▶ _DOCUMENT EXCERPT_
----
Dec. 13, 2005 New tomato research has its roots in yielding more food to feed more people, according to Dr. Kendal Hirschi about results announced today.
His team's study appears in today's Proceedings of the National Academy of Sciences.
The team made tomato plants over-express the gene, AVP1, which resulted in stronger, larger root systems and that resulted in roots making better use of limited water, said Hirschi, a researcher at Texas A&M University's Vegetable and Fruit Improvement Center and Baylor's College of Medicine.
"The gene gave us a better root system, and the root system could then take the adjustment to drought stress better and thus grow better," Hirschi said of the paper which details "a strategy to engineer drought-resistant crop plants."
For example, regular or control tomatoes used in the experiment suffered irreversible damage after five days without water, as opposed to the transgenic tomatoes, which began to show signs of damage after 13 days but rebounded completely as soon as they were watered, according to the study.
"This technology could ultimately be applied to all crops because it involves the over-expression of a gene found in all plants," said Dr. Roberto Gaxiola, a plant biologist at the University of Connecticut and the lead author of the study. "It has the potential to revolutionize agriculture and improve food production worldwide by addressing an increasing global concern: water scarcity."
Gaxiola's findings regarding the use of AVP1 in Arabidopsis to create hardier, more drought resistant plants were published in the journal Science in October, but the study described in the proceedings marks the first time the enhanced gene has been inserted in a commercially viable crop, he said.
The paper notes that drought conditions throughout the world each year carve out a huge amount of food production.
To overcome food shortages, the authors suggest, "it will be necessary to increase the productivity of land already under cultivation and to regain the use of arable land lost to scarce water supplies."
Hirschi and Gaxiola worked with Dr. Sunghun Park, also of the Vegetable and Fruit Improvement Center.
"Our center is good at moving genes into the different plants," Hirschi said. "Dr. Park's job was to move this gene into the tomato."
Hirschi, who's main research focus is "boosting nutrients in plants to make them more nutritional for children," said the study now may be tried on other crops. Gaxiola said he already has additional studies under way to demonstrate how this technology applies to other commercial crops.
----
(Dataset excerpts)
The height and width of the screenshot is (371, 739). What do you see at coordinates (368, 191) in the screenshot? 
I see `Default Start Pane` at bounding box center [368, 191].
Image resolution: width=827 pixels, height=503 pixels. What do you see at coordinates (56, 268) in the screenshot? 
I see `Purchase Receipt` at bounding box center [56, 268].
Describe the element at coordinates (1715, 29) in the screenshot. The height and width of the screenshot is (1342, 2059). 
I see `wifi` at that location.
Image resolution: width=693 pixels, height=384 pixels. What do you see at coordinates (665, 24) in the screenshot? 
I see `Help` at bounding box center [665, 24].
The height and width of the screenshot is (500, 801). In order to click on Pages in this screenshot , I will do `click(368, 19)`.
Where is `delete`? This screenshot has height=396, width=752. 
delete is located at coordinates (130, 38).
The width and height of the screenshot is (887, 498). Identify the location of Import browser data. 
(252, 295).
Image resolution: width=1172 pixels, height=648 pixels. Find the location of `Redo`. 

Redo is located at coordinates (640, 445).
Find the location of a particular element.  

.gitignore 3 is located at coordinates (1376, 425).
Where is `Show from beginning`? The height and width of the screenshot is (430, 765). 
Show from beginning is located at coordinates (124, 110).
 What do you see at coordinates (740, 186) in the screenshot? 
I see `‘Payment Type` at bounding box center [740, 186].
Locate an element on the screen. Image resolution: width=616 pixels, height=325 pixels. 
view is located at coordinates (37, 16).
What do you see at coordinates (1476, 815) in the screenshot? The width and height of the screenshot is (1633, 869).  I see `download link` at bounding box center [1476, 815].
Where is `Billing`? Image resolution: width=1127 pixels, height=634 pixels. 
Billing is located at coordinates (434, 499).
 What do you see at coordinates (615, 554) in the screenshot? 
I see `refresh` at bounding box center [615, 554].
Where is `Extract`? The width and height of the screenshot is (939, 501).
----
▶ _TASK LIST_
1. Decide whether each statement agrees with the tomato drought article: (a) control tomatoes in the experiment suffered irreversible damage after five days without water; (b) Gaxiola's findings on AVP1 in Arabidopsis were published in the Proceedings of the National Academy of Sciences; (c) Dr. Sunghun Park works at the Vegetable and Fruit Improvement Center. For each, answer yes or no and quote the deciding words of the article.
2. Output the passage of the tomato drought article from "The paper notes" up to and including "other commercial crops.", copied word for word.
The records have no connection to the tomato drought article.

▶ _TASK RESPONSES_
1.
(a) Yes: "regular or control tomatoes used in the experiment suffered irreversible damage after five days without water"
(b) No: "Gaxiola's findings regarding the use of AVP1 in Arabidopsis to create hardier, more drought resistant plants were published in the journal Science in October"
(c) Yes: "Dr. Sunghun Park, also of the Vegetable and Fruit Improvement Center"

2.
The paper notes that drought conditions throughout the world each year carve out a huge amount of food production.
To overcome food shortages, the authors suggest, "it will be necessary to increase the productivity of land already under cultivation and to regain the use of arable land lost to scarce water supplies."
Hirschi and Gaxiola worked with Dr. Sunghun Park, also of the Vegetable and Fruit Improvement Center.
"Our center is good at moving genes into the different plants," Hirschi said. "Dr. Park's job was to move this gene into the tomato."
Hirschi, who's main research focus is "boosting nutrients in plants to make them more nutritional for children," said the study now may be tried on other crops. Gaxiola said he already has additional studies under way to demonstrate how this technology applies to other commercial crops.